Before I was diagnosed with cancer, I had planned to start and facilitate a women’s support group. It was supposed to begin meeting the week my surgery was scheduled. I considered cancelling the group, since I was uncertain about my condition in the coming months, but that little voice in my head said not to, so I postponed our first meeting for a week after my surgery. I called it Isis Group, Isis being the great healer of ancient Egyptian mythology, of course. As it turned out, the women who joined the group—the women I thought I was going to help—kept me sane and fed my imagination. That group was and is a creative force for me; it is still meeting, a year and a half later. I also sort of miraculously lost my fear about putting some of my most personal writing out there for others to see, hence The Booby Blog. So this is Lesson Seven: Healing of all kinds is attainable through the pursuit of creativity. Find and do something you love.

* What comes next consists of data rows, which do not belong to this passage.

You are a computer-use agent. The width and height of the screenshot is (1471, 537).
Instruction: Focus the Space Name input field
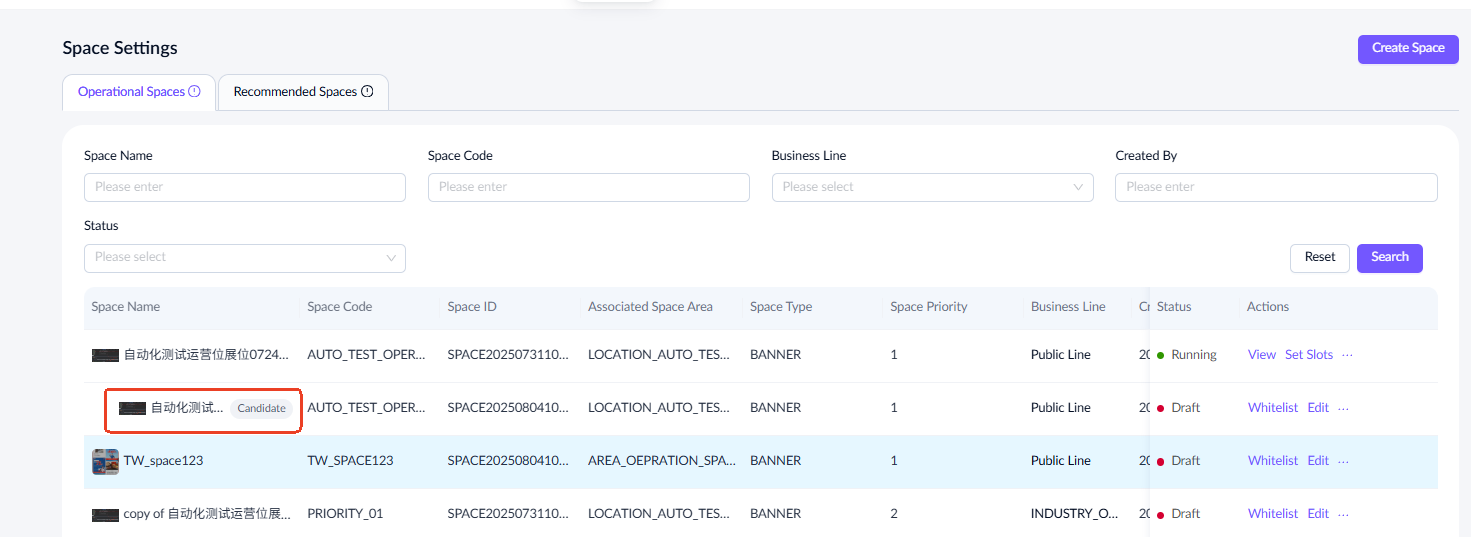tap(244, 187)
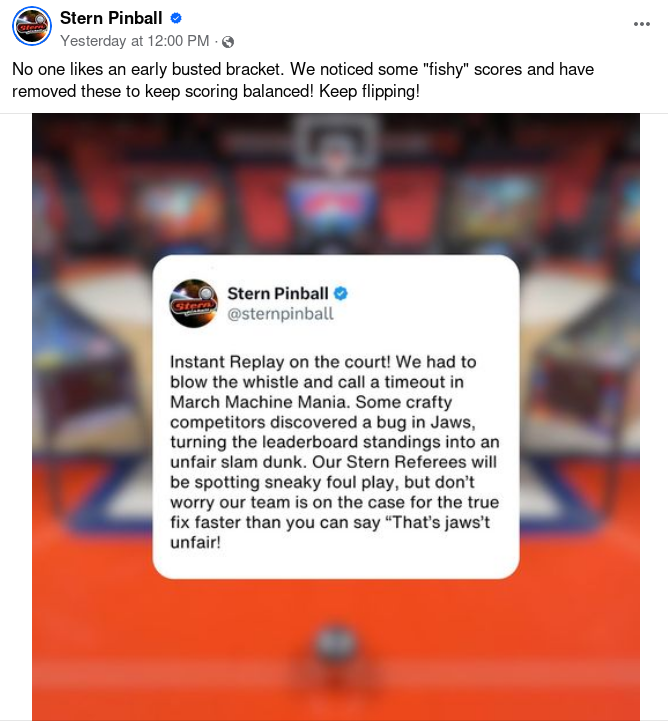Click the blurred ball on the orange court
The width and height of the screenshot is (668, 724).
tap(336, 644)
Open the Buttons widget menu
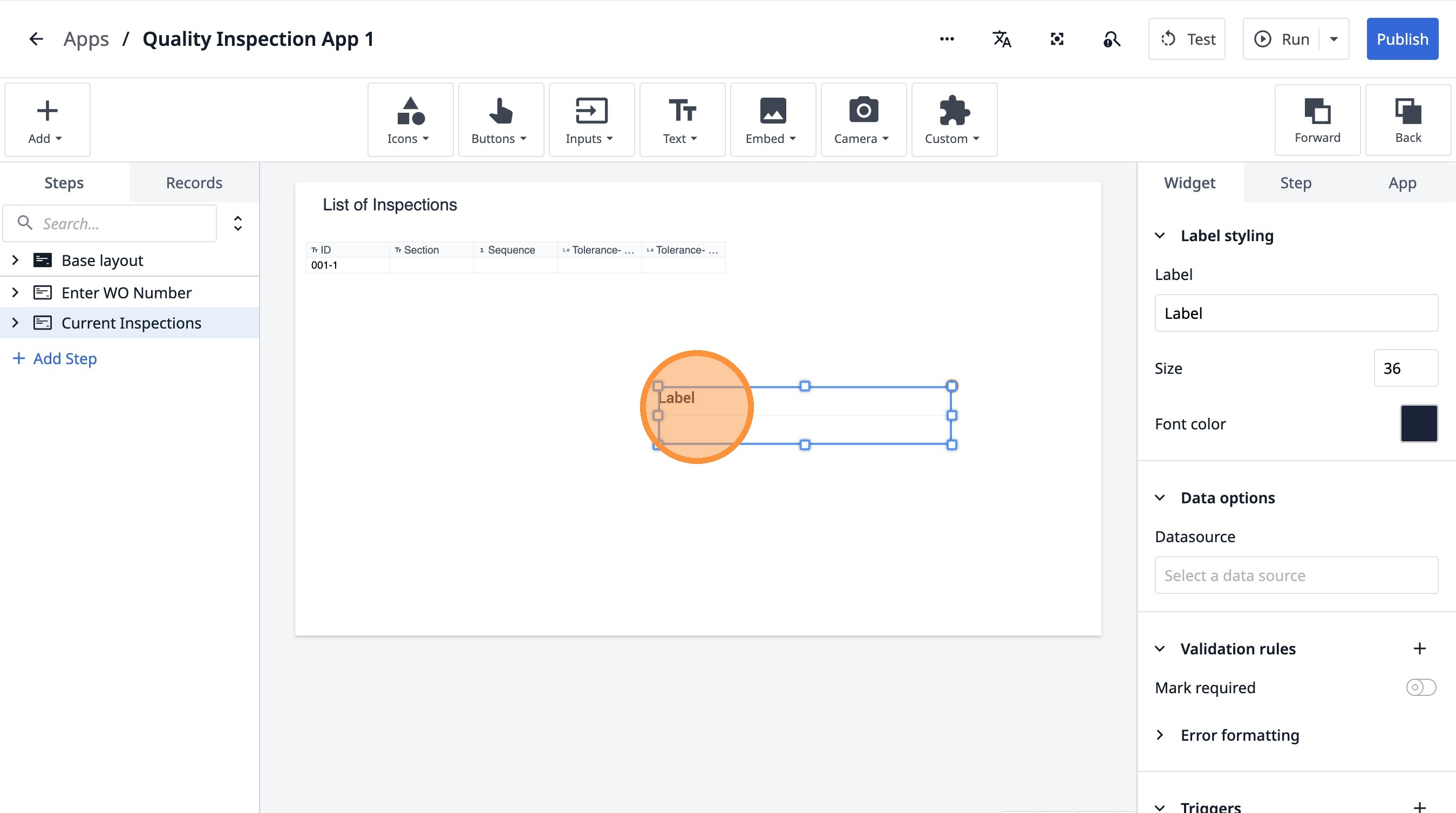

These are the lessons I learned that I believe empowered me to heal myself, and that can help you do the same. But some of you may be thinking, where is God, where is the spiritual, in all of this? I believe that God or Goddess, the Divine Power, the Infinite, whatever you want to call it, was with me every step of the way. The voice that told me I had a lump in my breast. . . the intuition that sent me to the bedside of my patients when they were dying. . .the synchronicity of moving into a house next door to someone who needed me as much as I needed her. . .the voice that told me not to cancel the Isis Group. The Divine was there, every step of the way. Through cancer and all the other changes that happened during this period of my life, my faith deepened. I became more certain of the existence of God than ever before. And I became less certain of who, and what, God is. It is an uncertainty I can now embrace.
Thank you for letting me share part of my journey with you. As always, take what you can use and leave the rest. May you be well. May you be happy. May you be at peace. And may we all empower ourselves to heal.